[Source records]

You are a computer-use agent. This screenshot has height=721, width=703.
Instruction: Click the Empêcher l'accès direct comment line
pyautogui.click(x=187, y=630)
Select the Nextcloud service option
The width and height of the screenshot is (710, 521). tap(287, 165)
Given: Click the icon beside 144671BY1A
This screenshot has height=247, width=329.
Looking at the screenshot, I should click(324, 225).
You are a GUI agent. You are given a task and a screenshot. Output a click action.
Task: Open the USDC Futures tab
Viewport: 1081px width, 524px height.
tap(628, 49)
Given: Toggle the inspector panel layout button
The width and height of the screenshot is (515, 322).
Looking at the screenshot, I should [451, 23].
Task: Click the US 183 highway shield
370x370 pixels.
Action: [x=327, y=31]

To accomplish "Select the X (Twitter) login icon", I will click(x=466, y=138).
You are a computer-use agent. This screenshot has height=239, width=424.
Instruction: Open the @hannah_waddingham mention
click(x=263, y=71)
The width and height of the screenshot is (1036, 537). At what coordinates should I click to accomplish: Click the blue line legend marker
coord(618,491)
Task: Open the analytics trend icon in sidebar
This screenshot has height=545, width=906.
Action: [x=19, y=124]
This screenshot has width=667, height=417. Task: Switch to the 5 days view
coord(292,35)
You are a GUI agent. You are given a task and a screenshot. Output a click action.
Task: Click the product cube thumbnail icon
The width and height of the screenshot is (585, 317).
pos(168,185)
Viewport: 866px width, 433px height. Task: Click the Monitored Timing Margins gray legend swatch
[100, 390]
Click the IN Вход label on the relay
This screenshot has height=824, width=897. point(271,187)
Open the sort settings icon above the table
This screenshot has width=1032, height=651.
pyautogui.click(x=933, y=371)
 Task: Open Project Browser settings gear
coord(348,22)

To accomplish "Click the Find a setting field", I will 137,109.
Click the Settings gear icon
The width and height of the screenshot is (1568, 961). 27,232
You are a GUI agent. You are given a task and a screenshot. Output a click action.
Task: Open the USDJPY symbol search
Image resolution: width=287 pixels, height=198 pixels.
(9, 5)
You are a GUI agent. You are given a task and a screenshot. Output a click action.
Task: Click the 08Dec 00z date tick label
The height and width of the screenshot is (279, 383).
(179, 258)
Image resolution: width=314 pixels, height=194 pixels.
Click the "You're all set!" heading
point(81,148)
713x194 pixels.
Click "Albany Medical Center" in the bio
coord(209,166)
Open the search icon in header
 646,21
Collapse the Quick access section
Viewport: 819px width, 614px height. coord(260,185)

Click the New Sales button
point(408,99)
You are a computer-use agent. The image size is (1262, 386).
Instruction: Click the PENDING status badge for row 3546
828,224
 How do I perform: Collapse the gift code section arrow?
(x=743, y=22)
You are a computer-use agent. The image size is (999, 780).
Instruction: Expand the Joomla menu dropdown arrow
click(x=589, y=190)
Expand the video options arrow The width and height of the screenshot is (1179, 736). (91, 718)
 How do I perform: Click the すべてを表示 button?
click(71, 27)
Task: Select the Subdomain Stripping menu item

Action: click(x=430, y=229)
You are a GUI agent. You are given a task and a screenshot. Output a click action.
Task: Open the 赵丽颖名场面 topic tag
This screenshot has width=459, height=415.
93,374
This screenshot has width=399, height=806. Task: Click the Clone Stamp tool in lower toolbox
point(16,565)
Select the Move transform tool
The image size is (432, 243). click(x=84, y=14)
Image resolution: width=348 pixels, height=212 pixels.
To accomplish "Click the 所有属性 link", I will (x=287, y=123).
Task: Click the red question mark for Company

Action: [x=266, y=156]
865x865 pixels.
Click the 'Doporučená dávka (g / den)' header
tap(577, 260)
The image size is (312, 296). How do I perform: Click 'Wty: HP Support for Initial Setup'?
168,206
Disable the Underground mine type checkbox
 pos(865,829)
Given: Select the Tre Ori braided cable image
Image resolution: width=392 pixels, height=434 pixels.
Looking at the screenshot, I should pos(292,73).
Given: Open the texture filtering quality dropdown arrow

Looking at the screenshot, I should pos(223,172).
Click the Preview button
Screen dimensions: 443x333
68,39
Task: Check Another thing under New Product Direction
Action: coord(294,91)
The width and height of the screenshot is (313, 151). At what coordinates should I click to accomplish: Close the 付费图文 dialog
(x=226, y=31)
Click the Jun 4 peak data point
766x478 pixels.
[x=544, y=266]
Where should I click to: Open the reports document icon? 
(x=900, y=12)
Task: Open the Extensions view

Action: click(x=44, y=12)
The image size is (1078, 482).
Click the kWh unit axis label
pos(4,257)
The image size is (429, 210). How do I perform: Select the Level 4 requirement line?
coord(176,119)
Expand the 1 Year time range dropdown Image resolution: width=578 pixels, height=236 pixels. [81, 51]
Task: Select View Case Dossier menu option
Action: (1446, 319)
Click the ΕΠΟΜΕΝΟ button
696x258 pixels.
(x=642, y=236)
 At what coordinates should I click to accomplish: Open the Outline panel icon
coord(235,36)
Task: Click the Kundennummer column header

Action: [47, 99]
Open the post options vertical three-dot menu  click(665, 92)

◆ **Exercise**:
Your reply should consist of all the records, set down exactly.

◆ **Exercise solution**:
You are a computer-use agent. This screenshot has height=721, width=703.
Instruction: Click the Empêcher l'accès direct comment line
pyautogui.click(x=187, y=630)
Select the Nextcloud service option
The width and height of the screenshot is (710, 521). tap(287, 165)
Given: Click the icon beside 144671BY1A
This screenshot has height=247, width=329.
Looking at the screenshot, I should click(324, 225).
You are a GUI agent. You are given a task and a screenshot. Output a click action.
Task: Open the USDC Futures tab
Viewport: 1081px width, 524px height.
tap(628, 49)
Given: Toggle the inspector panel layout button
The width and height of the screenshot is (515, 322).
Looking at the screenshot, I should [451, 23].
Task: Click the US 183 highway shield
370x370 pixels.
Action: [x=327, y=31]

To accomplish "Select the X (Twitter) login icon", I will click(x=466, y=138).
You are a computer-use agent. This screenshot has height=239, width=424.
Instruction: Open the @hannah_waddingham mention
click(x=263, y=71)
The width and height of the screenshot is (1036, 537). At what coordinates should I click to accomplish: Click the blue line legend marker
coord(618,491)
Task: Open the analytics trend icon in sidebar
This screenshot has height=545, width=906.
Action: [x=19, y=124]
This screenshot has width=667, height=417. Task: Switch to the 5 days view
coord(292,35)
You are a GUI agent. You are given a task and a screenshot. Output a click action.
Task: Click the product cube thumbnail icon
The width and height of the screenshot is (585, 317).
pos(168,185)
Viewport: 866px width, 433px height. Task: Click the Monitored Timing Margins gray legend swatch
[100, 390]
Click the IN Вход label on the relay
This screenshot has height=824, width=897. point(271,187)
Open the sort settings icon above the table
This screenshot has width=1032, height=651.
pyautogui.click(x=933, y=371)
 Task: Open Project Browser settings gear
coord(348,22)

To accomplish "Click the Find a setting field", I will 137,109.
Click the Settings gear icon
The width and height of the screenshot is (1568, 961). 27,232
You are a GUI agent. You are given a task and a screenshot. Output a click action.
Task: Open the USDJPY symbol search
Image resolution: width=287 pixels, height=198 pixels.
(9, 5)
You are a GUI agent. You are given a task and a screenshot. Output a click action.
Task: Click the 08Dec 00z date tick label
The height and width of the screenshot is (279, 383).
(179, 258)
Image resolution: width=314 pixels, height=194 pixels.
Click the "You're all set!" heading
point(81,148)
713x194 pixels.
Click "Albany Medical Center" in the bio
coord(209,166)
Open the search icon in header
 646,21
Collapse the Quick access section
Viewport: 819px width, 614px height. coord(260,185)

Click the New Sales button
point(408,99)
You are a computer-use agent. The image size is (1262, 386).
Instruction: Click the PENDING status badge for row 3546
828,224
 How do I perform: Collapse the gift code section arrow?
(x=743, y=22)
You are a computer-use agent. The image size is (999, 780).
Instruction: Expand the Joomla menu dropdown arrow
click(x=589, y=190)
Expand the video options arrow The width and height of the screenshot is (1179, 736). (91, 718)
 How do I perform: Click the すべてを表示 button?
click(71, 27)
Task: Select the Subdomain Stripping menu item

Action: click(x=430, y=229)
You are a GUI agent. You are given a task and a screenshot. Output a click action.
Task: Open the 赵丽颖名场面 topic tag
This screenshot has width=459, height=415.
93,374
This screenshot has width=399, height=806. Task: Click the Clone Stamp tool in lower toolbox
point(16,565)
Select the Move transform tool
The image size is (432, 243). click(x=84, y=14)
Image resolution: width=348 pixels, height=212 pixels.
To accomplish "Click the 所有属性 link", I will (x=287, y=123).
Task: Click the red question mark for Company

Action: [x=266, y=156]
865x865 pixels.
Click the 'Doporučená dávka (g / den)' header
tap(577, 260)
The image size is (312, 296). How do I perform: Click 'Wty: HP Support for Initial Setup'?
168,206
Disable the Underground mine type checkbox
 pos(865,829)
Given: Select the Tre Ori braided cable image
Image resolution: width=392 pixels, height=434 pixels.
Looking at the screenshot, I should pos(292,73).
Given: Open the texture filtering quality dropdown arrow

Looking at the screenshot, I should pos(223,172).
Click the Preview button
Screen dimensions: 443x333
68,39
Task: Check Another thing under New Product Direction
Action: coord(294,91)
The width and height of the screenshot is (313, 151). At what coordinates should I click to accomplish: Close the 付费图文 dialog
(x=226, y=31)
Click the Jun 4 peak data point
766x478 pixels.
[x=544, y=266]
Where should I click to: Open the reports document icon? 
(x=900, y=12)
Task: Open the Extensions view

Action: click(x=44, y=12)
The image size is (1078, 482).
Click the kWh unit axis label
pos(4,257)
The image size is (429, 210). How do I perform: Select the Level 4 requirement line?
coord(176,119)
Expand the 1 Year time range dropdown Image resolution: width=578 pixels, height=236 pixels. [81, 51]
Task: Select View Case Dossier menu option
Action: (1446, 319)
Click the ΕΠΟΜΕΝΟ button
696x258 pixels.
(x=642, y=236)
 At what coordinates should I click to accomplish: Open the Outline panel icon
coord(235,36)
Task: Click the Kundennummer column header

Action: [47, 99]
Open the post options vertical three-dot menu  click(665, 92)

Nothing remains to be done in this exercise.